From: | Andres Freund <andres(at)anarazel(dot)de> |
---|---|
To: | Melanie Plageman <melanieplageman(at)gmail(dot)com> |
Cc: | Justin Pryzby <pryzby(at)telsasoft(dot)com>, Alvaro Herrera <alvherre(at)alvh(dot)no-ip(dot)org>, Kyotaro Horiguchi <horikyota(dot)ntt(at)gmail(dot)com>, Magnus Hagander <magnus(at)hagander(dot)net>, Pg Hackers <pgsql-hackers(at)postgresql(dot)org>, Lukas Fittl <lukas(at)fittl(dot)com>, Thomas Munro <thomas(dot)munro(at)gmail(dot)com> |
Subject: | Re: pg_stat_bgwriter.buffers_backend is pretty meaningless (and more?) |
Date: | 2021-12-09 19:17:52 |
Message-ID: | 20211209191752.dupgg4omrc7gck2l@alap3.anarazel.de |
Views: | Raw Message | Whole Thread | Download mbox | Resend email |
Thread: | |
Lists: | pgsql-hackers |
Hi,
On 2021-12-03 15:02:24 -0500, Melanie Plageman wrote:
> From e0f7f3dfd60a68fa01f3c023bcdb69305ade3738 Mon Sep 17 00:00:00 2001
> From: Melanie Plageman <melanieplageman(at)gmail(dot)com>
> Date: Mon, 11 Oct 2021 16:15:06 -0400
> Subject: [PATCH v17 1/7] Read-only atomic backend write function
>
> For counters in shared memory which can be read by any backend but only
> written to by one backend, an atomic is still needed to protect against
> torn values, however, pg_atomic_fetch_add_u64() is overkill for
> incrementing the counter. pg_atomic_inc_counter() is a helper function
> which can be used to increment these values safely but without
> unnecessary overhead.
>
> Author: Thomas Munro
> ---
> src/include/port/atomics.h | 11 +++++++++++
> 1 file changed, 11 insertions(+)
>
> diff --git a/src/include/port/atomics.h b/src/include/port/atomics.h
> index 856338f161..39ffff24dd 100644
> --- a/src/include/port/atomics.h
> +++ b/src/include/port/atomics.h
> @@ -519,6 +519,17 @@ pg_atomic_sub_fetch_u64(volatile pg_atomic_uint64 *ptr, int64 sub_)

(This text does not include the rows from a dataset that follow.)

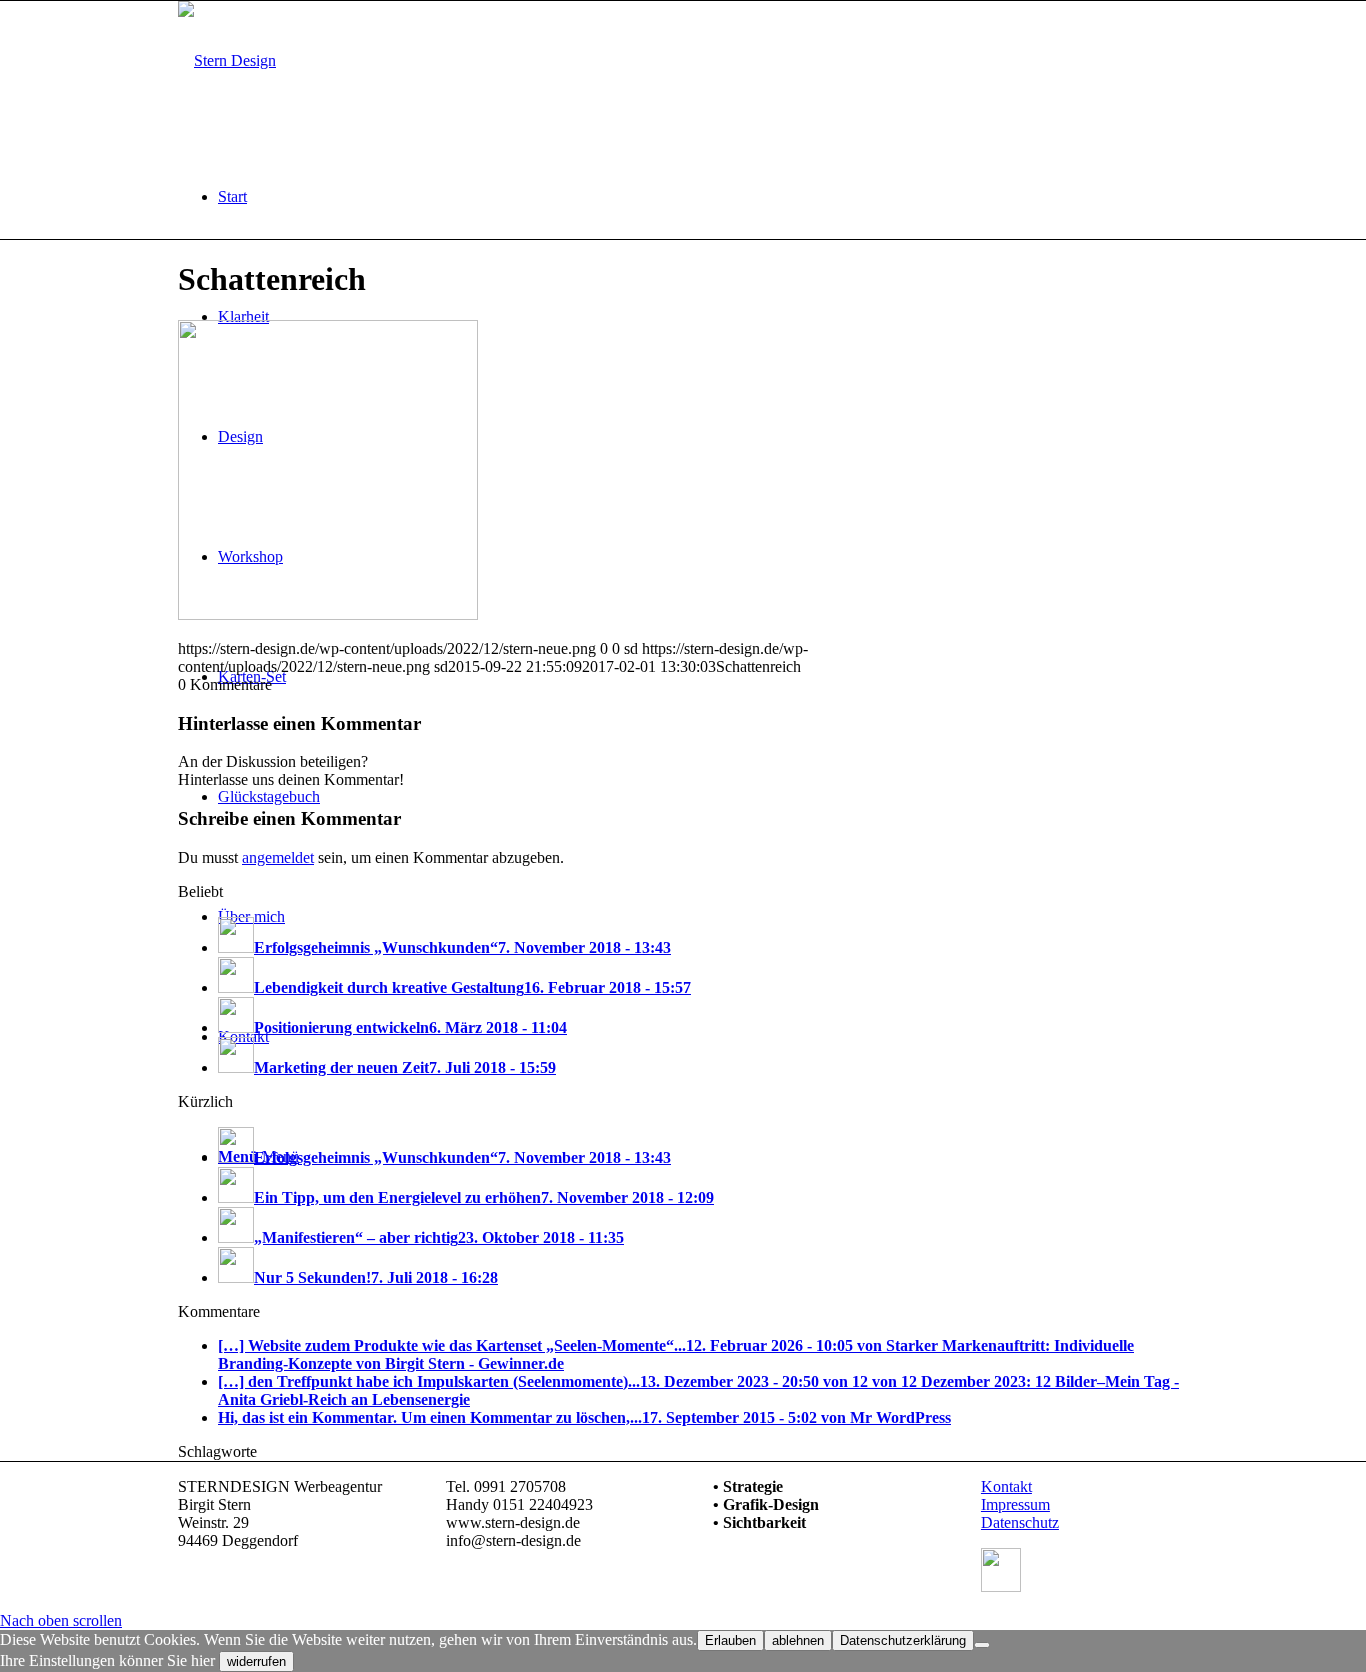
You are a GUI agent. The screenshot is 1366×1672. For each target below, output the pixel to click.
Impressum (1015, 1504)
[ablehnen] (982, 1645)
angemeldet (278, 857)
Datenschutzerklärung (903, 1640)
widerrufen (256, 1661)
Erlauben (730, 1640)
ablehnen (798, 1640)
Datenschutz (1020, 1522)
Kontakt (1006, 1486)
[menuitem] (703, 197)
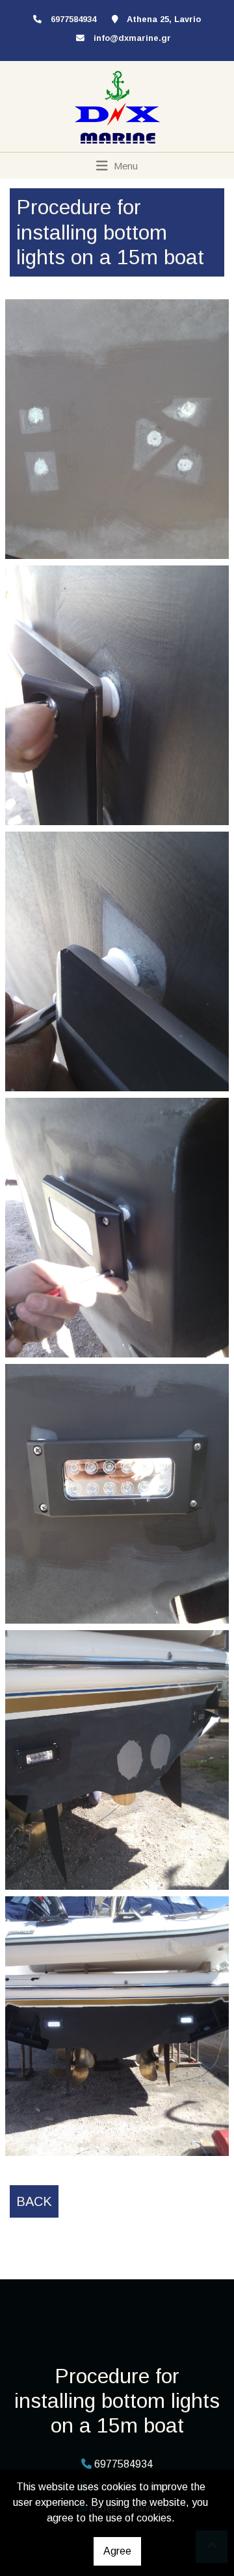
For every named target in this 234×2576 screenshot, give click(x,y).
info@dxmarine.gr (132, 38)
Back (34, 2201)
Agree (117, 2551)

> return pg_atomic_sub_fetch_u64_impl(ptr, sub_);
> }
>
> +/*
> + * On modern systems this is really just *counter++. On some older systems
> + * there might be more to it, due to inability to read and write 64 bit values
> + * atomically.
> + */
> +static inline void
> +pg_atomic_inc_counter(pg_atomic_uint64 *counter)
> +{
> + pg_atomic_write_u64(counter, pg_atomic_read_u64(counter) + 1);
> +}
I wonder if it's worth putting something in the name indicating that this is
not actual atomic RMW operation. Perhaps adding _unlocked?
> From b0e193cfa08f0b8cf1be929f26fe38f06a39aeae Mon Sep 17 00:00:00 2001
> From: Melanie Plageman <melanieplageman(at)gmail(dot)com>
> Date: Wed, 24 Nov 2021 10:32:56 -0500
> Subject: [PATCH v17 2/7] Add IO operation counters to PgBackendStatus
>
> Add an array of counters in PgBackendStatus which count the buffers
> allocated, extended, fsynced, and written by a given backend. Each "IO
> Op" (alloc, fsync, extend, write) is counted per "IO Path" (direct,
> local, shared, or strategy). "local" and "shared" IO Path counters count
> operations on local and shared buffers. The "strategy" IO Path counts
> buffers alloc'd/written/read/fsync'd as part of a BufferAccessStrategy.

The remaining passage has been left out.